EXERCISE REQUIREMENTS: Every line with the string "Open" in it belongs in your answer, so copy them all from the data.

•••••

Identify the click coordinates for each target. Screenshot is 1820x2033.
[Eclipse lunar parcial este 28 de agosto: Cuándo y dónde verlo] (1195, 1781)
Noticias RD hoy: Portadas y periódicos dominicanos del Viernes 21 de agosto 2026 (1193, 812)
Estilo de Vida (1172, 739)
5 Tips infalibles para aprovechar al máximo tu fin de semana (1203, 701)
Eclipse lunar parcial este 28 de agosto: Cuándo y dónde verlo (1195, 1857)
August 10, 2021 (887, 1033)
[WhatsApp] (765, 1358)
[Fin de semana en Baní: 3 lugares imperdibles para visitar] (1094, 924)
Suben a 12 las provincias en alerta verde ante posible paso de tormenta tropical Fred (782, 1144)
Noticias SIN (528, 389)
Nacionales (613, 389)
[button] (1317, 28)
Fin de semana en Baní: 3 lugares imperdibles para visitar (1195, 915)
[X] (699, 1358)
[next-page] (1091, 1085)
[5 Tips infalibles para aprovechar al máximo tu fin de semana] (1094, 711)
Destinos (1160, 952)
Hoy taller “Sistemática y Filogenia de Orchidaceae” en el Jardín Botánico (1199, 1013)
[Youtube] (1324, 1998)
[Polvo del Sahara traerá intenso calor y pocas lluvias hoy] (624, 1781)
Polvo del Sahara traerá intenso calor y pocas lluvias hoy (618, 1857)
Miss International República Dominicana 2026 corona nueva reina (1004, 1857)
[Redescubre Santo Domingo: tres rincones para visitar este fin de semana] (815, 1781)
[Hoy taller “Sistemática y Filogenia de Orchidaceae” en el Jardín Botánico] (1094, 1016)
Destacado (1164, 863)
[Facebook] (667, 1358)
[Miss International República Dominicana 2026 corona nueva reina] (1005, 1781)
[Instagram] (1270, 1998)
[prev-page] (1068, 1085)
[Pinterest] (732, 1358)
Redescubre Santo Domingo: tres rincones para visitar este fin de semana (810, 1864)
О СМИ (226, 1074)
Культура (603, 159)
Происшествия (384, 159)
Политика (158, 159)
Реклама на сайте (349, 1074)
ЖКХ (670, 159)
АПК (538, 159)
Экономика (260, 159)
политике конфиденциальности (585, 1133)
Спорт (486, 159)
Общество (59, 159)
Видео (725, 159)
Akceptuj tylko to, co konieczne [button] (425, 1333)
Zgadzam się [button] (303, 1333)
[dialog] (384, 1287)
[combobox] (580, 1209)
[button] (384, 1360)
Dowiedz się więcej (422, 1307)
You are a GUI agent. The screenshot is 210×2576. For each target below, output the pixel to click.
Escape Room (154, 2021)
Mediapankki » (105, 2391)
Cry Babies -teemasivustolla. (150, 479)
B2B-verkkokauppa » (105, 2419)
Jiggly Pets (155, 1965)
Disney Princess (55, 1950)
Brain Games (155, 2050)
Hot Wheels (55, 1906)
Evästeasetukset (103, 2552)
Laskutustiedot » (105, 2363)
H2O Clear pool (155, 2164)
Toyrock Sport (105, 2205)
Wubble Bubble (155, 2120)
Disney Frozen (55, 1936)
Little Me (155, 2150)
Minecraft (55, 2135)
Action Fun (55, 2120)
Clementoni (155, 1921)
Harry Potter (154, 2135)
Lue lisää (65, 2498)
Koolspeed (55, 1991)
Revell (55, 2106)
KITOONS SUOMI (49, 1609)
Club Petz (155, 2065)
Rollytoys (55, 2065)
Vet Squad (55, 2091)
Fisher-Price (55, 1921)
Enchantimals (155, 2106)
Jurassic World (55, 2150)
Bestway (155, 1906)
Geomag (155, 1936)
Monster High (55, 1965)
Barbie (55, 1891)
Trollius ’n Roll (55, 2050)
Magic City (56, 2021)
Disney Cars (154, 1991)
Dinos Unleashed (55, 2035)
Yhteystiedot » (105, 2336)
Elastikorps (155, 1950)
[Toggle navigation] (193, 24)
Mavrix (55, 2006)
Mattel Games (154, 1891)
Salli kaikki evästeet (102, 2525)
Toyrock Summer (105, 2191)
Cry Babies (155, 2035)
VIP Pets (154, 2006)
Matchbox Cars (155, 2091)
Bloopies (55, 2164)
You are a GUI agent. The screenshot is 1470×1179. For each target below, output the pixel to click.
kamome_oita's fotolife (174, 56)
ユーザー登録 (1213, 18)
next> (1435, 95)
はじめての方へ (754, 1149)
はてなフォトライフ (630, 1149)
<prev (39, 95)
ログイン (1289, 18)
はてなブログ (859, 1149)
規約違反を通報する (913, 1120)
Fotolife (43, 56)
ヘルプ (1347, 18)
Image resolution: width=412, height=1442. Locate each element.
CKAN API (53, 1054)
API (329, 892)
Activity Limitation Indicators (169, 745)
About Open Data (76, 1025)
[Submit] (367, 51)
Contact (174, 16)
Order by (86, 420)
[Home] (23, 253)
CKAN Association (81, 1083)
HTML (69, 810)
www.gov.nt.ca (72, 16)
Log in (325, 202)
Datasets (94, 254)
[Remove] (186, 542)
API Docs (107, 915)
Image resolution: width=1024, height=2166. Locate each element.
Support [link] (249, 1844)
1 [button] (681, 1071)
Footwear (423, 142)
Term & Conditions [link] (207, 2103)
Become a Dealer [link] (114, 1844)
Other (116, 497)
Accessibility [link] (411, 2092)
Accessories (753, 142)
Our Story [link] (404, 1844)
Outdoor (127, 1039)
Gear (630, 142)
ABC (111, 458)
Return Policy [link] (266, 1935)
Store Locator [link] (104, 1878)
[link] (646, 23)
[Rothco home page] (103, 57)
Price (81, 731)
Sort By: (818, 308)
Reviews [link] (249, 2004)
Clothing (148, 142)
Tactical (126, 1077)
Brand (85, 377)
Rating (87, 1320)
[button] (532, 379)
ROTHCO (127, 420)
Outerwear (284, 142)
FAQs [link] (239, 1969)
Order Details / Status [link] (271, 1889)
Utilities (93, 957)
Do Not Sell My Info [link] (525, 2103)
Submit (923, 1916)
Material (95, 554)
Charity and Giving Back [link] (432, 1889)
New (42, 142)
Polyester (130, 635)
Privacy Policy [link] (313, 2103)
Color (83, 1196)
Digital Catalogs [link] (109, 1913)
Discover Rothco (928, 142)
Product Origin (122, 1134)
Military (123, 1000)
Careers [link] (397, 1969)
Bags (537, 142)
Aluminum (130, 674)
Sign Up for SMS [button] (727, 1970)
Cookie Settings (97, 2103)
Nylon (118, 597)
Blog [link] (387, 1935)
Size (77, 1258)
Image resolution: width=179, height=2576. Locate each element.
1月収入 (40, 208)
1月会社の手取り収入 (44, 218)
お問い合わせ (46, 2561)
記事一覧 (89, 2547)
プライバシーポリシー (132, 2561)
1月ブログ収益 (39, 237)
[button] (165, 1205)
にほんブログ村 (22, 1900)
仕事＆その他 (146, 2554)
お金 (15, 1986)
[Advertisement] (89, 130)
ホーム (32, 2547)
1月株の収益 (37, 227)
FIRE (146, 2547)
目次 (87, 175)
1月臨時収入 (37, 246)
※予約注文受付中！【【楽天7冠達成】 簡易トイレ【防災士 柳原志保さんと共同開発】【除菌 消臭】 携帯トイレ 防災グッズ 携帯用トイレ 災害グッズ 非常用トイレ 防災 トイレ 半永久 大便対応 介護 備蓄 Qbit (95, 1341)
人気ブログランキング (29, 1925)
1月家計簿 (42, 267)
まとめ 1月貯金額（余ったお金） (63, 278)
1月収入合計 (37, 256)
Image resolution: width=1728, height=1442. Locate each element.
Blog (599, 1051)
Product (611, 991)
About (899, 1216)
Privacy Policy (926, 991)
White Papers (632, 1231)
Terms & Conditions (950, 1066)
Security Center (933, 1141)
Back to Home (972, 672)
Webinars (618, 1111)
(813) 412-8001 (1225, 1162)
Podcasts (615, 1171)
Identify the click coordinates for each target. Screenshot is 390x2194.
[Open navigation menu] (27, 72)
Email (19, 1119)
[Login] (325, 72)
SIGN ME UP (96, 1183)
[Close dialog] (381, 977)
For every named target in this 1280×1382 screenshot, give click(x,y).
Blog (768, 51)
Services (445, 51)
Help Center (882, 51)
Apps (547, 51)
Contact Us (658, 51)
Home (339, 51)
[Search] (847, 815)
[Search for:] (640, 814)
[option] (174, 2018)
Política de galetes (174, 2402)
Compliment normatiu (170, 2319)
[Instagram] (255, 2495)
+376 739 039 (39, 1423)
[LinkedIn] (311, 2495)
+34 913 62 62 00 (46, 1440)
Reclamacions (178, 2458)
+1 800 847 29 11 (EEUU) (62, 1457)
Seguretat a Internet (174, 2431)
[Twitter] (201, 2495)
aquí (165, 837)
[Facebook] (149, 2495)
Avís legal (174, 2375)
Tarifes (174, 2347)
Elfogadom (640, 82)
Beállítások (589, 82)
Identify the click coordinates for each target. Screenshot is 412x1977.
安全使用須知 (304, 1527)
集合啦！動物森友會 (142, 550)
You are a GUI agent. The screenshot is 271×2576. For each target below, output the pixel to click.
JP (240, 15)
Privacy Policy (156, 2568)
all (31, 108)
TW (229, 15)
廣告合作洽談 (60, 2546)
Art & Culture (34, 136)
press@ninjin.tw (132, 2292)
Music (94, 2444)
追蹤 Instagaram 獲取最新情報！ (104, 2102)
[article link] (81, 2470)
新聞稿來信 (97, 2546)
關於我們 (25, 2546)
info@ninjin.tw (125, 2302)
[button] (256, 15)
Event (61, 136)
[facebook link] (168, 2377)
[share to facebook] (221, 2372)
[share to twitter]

•••••

TASK OUTPUT:
About Open Data (76, 1025)
[Open navigation menu] (27, 72)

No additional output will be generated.